Marie-Catherine d'Aulnoy, Contes des Fées, 1697
La fille de la reine, qu'on nomme Toute-Belle, ne cesse de repousser les avances de ses prétendants, si bien que la reine craint qu'elle ne se marie jamais. Elle décide de se rendre auprès de la Fée du désert, afin qu'elle lui vienne en aide. Sur le chemin, la reine se retrouve encerclée par des lions. C'est alors qu'elle aperçoit un nain jaune.

L’était une fois une reine veuve, qui, de tous ses enfants, n'avait conservé qu'une fille merveilleusement belle. Elle craignait tant de la perdre, qu'elle ne corrigeait pas ses défauts, et cette belle princesse devint si fière qu'elle méprisait tout le monde. 
Sa mère envoya son portrait dans différentes cours, et vingt rois la demandèrent en mariage, mais Toute-Belle (c'est le nom que la reine lui avait donné) les regardait tous comme au-dessous d'elle, et quand ils dépensaient trois ou quatre cents millions à lui donner une fête, elle croyait les récompenser trop en leur disant : cela est joli. On ne faisait des feux de joie dans tout le pays qu'avec les vers de tous les poètes qui chantaient à l'envi la beauté de Toute-Belle. 
La reine ne savait comment la marier, quoiqu'elle eût déjà quinze ans, car on se serait pendu six fois par jour pour lui plaire, qu'elle aurait traité cela de bagatelle. Ne voulez-vous pas, lui disait-elle, rabattre un peu votre orgueil, et choisir pour époux un de ces rois ? sachez qu'il n'y en a point ailleurs qui les vaillent. 
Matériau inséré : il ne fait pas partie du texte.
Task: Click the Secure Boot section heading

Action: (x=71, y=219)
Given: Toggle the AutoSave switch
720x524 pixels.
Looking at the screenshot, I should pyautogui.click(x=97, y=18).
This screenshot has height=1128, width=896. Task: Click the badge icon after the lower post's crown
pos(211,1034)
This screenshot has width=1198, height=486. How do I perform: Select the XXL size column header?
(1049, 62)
Cela était vrai, mais la fière princesse croyait valoir encore mieux, et, par son entêtement à rester fille elle chagrina tant sa mère, que celle-ci se repentit de l'avoir si mal élevée. 
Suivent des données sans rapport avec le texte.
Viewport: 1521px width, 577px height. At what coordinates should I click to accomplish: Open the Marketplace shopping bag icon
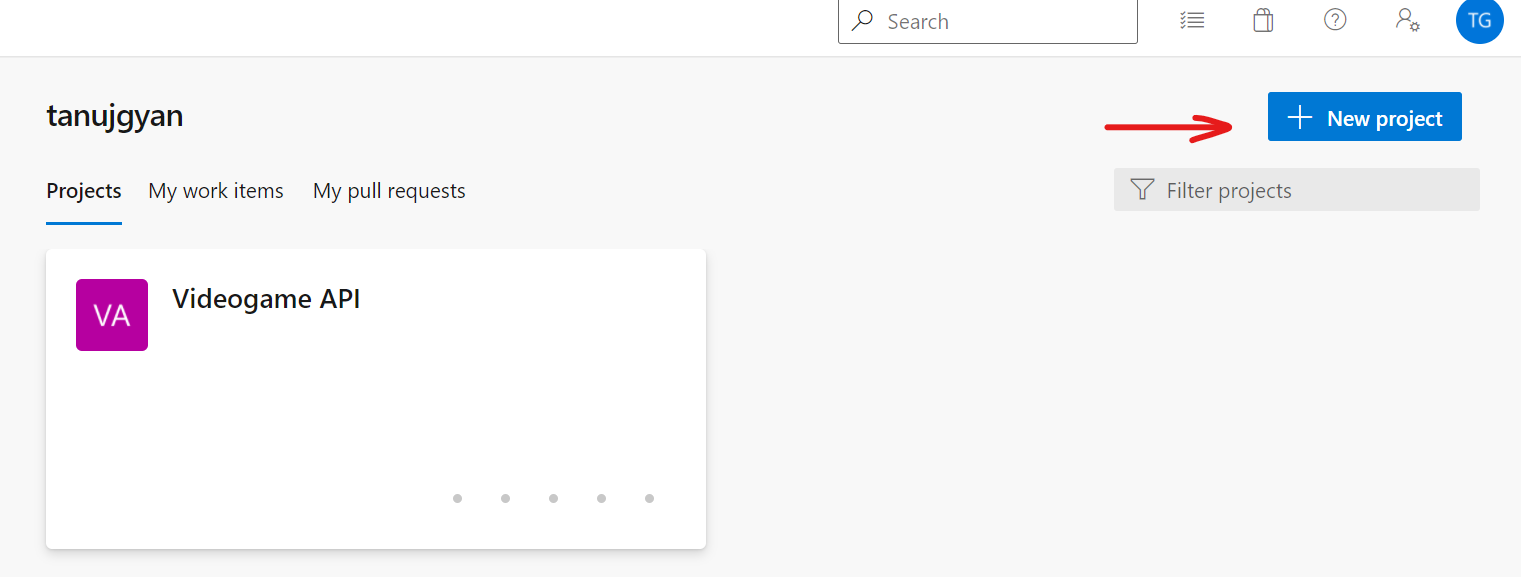[x=1263, y=20]
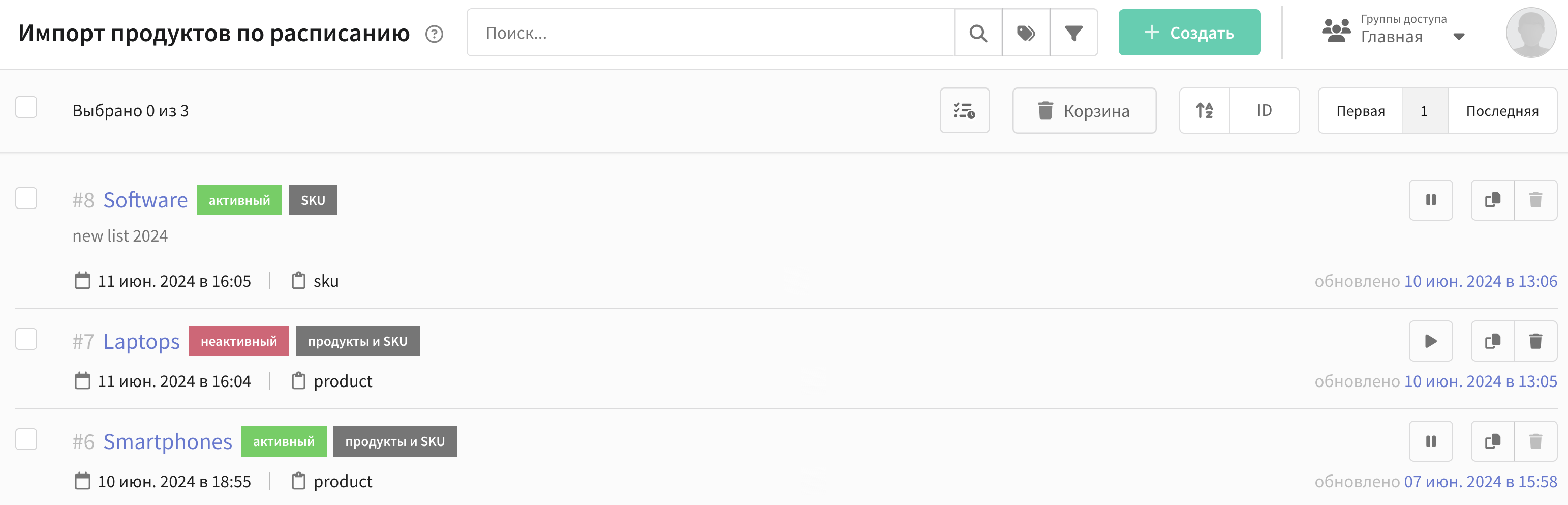Open the scheduled tasks list icon
This screenshot has width=1568, height=505.
click(964, 111)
Ne sachant plus que faire, la reine alla trouver une célèbre fée, qu'on appelait la fée du Désert. Cette fée était gardée par des lions, mais la reine savait que, pour passer, il fallait leur jeter du gâteau fait de millet avec du sucre candi et des œufs de crocodiles. Comme elle était lasse d'avoir marché longtemps, elle se coucha au pied d'un arbre et s'endormit. Mais en s'éveillant elle ne trouva plus le gâteau qu'elle devait jeter aux lions, et pour comble de malheur, elle les entendit venir avec bruit car ils l'avaient sentie. 
Hélas ! s'écria-t-elle, je serai dévorée 
Et n'ayant pas la force de se sauver, elle se serrait contre l'arbre sous lequel elle avait dormi. Elle entendit tout à coup 
Chet, chet, hem, hem; et, levant les yeux, elle aperçut sur l'arbre un petit homme haut d'une coudée ; il mangeait des oranges et lui dit : Oh ! oh ! reine, je vous connais bien, et vous allez être dévorée.
 Hélas! répondit la reine en pleurant, j'en aurais moins de regret si ma chère fille était mariée !
 Quoi, vous avez une fille ? s'écria le nain jaune (on le nommait ainsi à cause de la couleur de son teint et de l'oranger où il demeurait), et bien ! moi je cherche une femme, et si vous me promettez votre fille, je vous garantirai des lions. La reine le regarda, et fut presque aussi effrayée de son horrible petite figure qu'elle l'était des lions. 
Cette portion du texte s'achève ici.